After making a cameo appearance Osmo Pocket 3 camera, DJI’s Microphone 2 The wireless microphone system has officially arrived with some nice upgrades famous predecessor. It can now connect directly to your smartphone via Bluetooth, while offering improved built-in recording quality, AI noise reduction, a larger touchscreen, easy controls, and more. suggest.
The transmitters are gray with a new transparent design, and DJI has also introduced a white color option. They’re slightly smaller than before, but they’re basically the same as their predecessors, with a clip, magnetic mount and 3.5mm mic input. The power and toggle buttons are now on the same side and round instead of oblong, with a record button and USB-C port on the other side.
In one welcome change, DJI has moved the trigger LED to the sides rather than the front as before, which would look annoying on camera. The DJI logo is front and center, so you’ll still need a piece of black tape to cover it up.
The receiver has been overhauled with a larger 1.1-inch touchscreen and a new dial to make adjustments easier. DJI has made it easy to connect the transmitter directly to your phone, as well as via the included USB-C and Lightning adapters.
Big advantage of Mic 2 over other sets Rode Wireless Go 2 is a charging case sold with two sets of transmitters. It now supports up to 18 hours of use on a single charge, up from 15 previously, and the transmitters have been upgraded from 5.5 hours to six hours.

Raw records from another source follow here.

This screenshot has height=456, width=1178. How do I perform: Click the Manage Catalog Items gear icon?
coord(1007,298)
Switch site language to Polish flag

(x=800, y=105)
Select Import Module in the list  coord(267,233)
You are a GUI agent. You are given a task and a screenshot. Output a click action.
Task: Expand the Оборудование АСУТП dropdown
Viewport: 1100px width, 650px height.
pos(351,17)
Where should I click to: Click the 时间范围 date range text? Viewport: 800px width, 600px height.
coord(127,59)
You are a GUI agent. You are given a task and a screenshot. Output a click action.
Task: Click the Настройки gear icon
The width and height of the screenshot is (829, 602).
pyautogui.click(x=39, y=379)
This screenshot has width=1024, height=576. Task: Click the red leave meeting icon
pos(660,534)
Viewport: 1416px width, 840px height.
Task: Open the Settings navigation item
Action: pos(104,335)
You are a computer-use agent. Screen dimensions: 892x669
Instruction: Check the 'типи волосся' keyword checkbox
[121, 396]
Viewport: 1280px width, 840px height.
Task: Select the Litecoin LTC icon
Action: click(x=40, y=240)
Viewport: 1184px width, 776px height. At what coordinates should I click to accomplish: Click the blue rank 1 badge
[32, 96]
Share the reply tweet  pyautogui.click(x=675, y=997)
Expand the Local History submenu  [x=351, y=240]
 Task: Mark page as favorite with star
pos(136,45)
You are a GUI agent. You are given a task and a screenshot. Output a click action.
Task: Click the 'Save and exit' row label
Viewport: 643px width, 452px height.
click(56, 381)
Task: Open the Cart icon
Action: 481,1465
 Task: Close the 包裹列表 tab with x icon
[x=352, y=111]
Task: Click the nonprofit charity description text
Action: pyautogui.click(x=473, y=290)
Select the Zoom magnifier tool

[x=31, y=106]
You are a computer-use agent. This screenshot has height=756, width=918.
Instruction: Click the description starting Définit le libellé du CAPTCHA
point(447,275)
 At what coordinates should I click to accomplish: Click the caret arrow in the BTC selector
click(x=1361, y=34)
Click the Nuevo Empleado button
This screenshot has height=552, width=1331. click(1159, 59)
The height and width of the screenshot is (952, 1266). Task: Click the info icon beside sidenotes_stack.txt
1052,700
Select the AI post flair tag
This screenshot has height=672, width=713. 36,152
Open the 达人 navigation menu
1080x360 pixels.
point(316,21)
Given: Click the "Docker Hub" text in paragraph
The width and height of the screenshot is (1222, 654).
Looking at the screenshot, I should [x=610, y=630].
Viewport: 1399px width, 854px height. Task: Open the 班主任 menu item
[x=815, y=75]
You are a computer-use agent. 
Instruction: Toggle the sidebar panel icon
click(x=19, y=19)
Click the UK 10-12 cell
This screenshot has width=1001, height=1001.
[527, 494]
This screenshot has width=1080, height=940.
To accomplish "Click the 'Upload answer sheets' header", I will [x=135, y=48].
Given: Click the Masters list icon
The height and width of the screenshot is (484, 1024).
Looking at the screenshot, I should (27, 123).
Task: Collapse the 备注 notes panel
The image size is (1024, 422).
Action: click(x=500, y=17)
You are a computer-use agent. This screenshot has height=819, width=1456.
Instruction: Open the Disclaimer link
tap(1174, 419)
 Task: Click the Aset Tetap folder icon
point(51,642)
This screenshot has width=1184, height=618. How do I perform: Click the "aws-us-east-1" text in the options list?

Topping the list of new features is direct Bluetooth connection support, which lets you connect the transmitter microphone to your phone (or DJI’s Osmo Pocket 3 and Action Cam 4) without the need for a receiver. This will allow creators on a budget to purchase a standalone transmitter mic for $99 or add DJI’s Lavalier Mic for an additional $35.
Pairing the phone is relatively easy — hold down the record button for three seconds, then the switch button for two seconds to put it into Bluetooth mode. From there, your phone should detect the transmitter. Although not on the approved list, it worked great with the Pixel 7a and I was able to start recording videos with better quality audio at least.
There are a few caveats: AI noise cancellation doesn’t work when connected to a smartphone, and you can only use one transmitter at a time. If you have a transmitter/receiver combo, you can also get audio by connecting the receiver directly to your phone as before.
That said, the Mic 2 has several improvements in sound quality. It promises “brighter and more natural-sounding voices” for interviews or stand-up work, where it’s mainly used. While the original DJI Mic supports internal recording as a backup of camera files, it now captures it in higher 32-bit float quality, allowing for maximum gain without fear of distortion. It also supports a higher acoustic overload point (AOP) of 114 dB to 120 dB, meaning you’ll see less distortion at high volume levels.
Another quality trick is artificial intelligence noise cancellation, which allows the Mic 2 to reduce ambient noise so that vocals stand out better. DJI promises that it works in “complex and noisy environments like streets and restaurants.”
A full review is forthcoming, but I tested the Mic 2 in a variety of situations, including inside a car, while cycling, and in howling wind. It performed well in almost all of these situations, blocking out all the distracting noise in car and bike shots and leaving a pleasant ambient sound. However, it was unable to avoid 30-40 mph direct winds on the sand dune. It worked well enough to hit me, but it was effective.
Key features carried over from the last model include an option for a safety track that records at a lower -6 dB (in case you accidentally turn the levels off), a range of 820 feet (524 feet in the EU) with the transmitter/receiver combination. , magnetic clips and a muff for each transmitter. For the receiver, DJI has included preset gains for different cameras so it works relatively well out of the box. It doesn’t include all the latest cameras, so hopefully firmware updates will fix that.
With new options, especially smartphone Bluetooth connectivity and Osmo Pocket 3/Action 4 support, the Mic 2 will once again attract the attention of creators. Now available for $349 with two transmitters, receiver and charging case, $219 for transmitter and receiver, and $99 for individual transmitters. You can also purchase the charging case separately for $69.